Summary of core features
FOXP2-related speech and language disorders – regardless of the underlying genetic alteration – have a core phenotype: childhood apraxia of speech (CAS), a disorder of speech motor programming or planning that affects the production, sequencing, timing, and stress of sounds, syllables, and words. CAS manifests as difficulties automatically and accurately sequencing speech sounds into syllables, syllables into words, and words into sentences with the correct prosody.
Additional findings in FOXP2-related speech and language disorders can include:
- Oral motor dyspraxia (difficulty planning or programming oral movements on command).
- Dysarthria (a neuromuscular-based speech disorder that may affect nasal resonance, voice quality, prosody, and breath support for speech).
- Moderate to severe receptive and expressive language disorder.
- Reading and spelling impairments.
- More preserved non-verbal IQ compared to verbal IQ.
- Fine motor difficulties.
- “Autistic features” or a diagnosis of autism spectrum disorder (ASD) are reported in some, but not all cases.
- Mild dysmorphology has been reported in a few cases only, including a high arch palate, horizontal eyebrows, simply folded ears and a submucous cleft palate has been reported in one individual.

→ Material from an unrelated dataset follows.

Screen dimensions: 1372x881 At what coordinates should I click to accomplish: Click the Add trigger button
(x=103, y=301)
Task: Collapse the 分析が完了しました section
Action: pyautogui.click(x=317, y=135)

The type of genetic cause is currently thought to affect whether only speech and language problems are present, i.e., FOXP2-only-related speech and language disorder in cases of FOXP2 only variants, or if more global developmental and behavioral issues are likely to be present as well, i.e., FOXP2-plus speech and language disorder in cases with large CNVs, structural variants, large deletions encompassing genes outside of FOXP2, or maternal uniparental disomy of chromosome 7.
Neuroimaging
Clinical brain MRIs of individuals with a FOXP2-related speech and language disorder reportedly appear normal on visual inspection. In contrast, sophisticated quantitative MRI data acquisition and analysis techniques suggest that bilateral subcortical volume reductions may be markers of FOXP2 disruption in childhood based on findings in:
- members of the KE family with the FOXP2 pathogenic variant p.Arg553His compared to unaffected family members and
- one individual with the FOXP2 pathogenic variant Gln415ValfsTer5. Because data are limited further studies are required to understand the generalizability of this finding.
Genotype-phenotype correlations
The specific genetic alteration responsible for a FOXP2-related speech and language disorder does not predict clinical severity. However, the phenotype of FOXP2-plus-related disorders tends to be more severe overall (given the increased risk for the additional clinical features of global developmental delay and a formal diagnosis of autism spectrum disorder) compared to the phenotype of FOXP2-only-related disorders.
Penetrance
The penetrance for this severe speech and language disorder is high, close to 100% based on reported cases.
Nomenclature
Prior to the discovery of FOXP2, the locus ‘speech language disorder-1 (SPCH1)’ was assigned to the chromosome region linked to the CAS phenotype.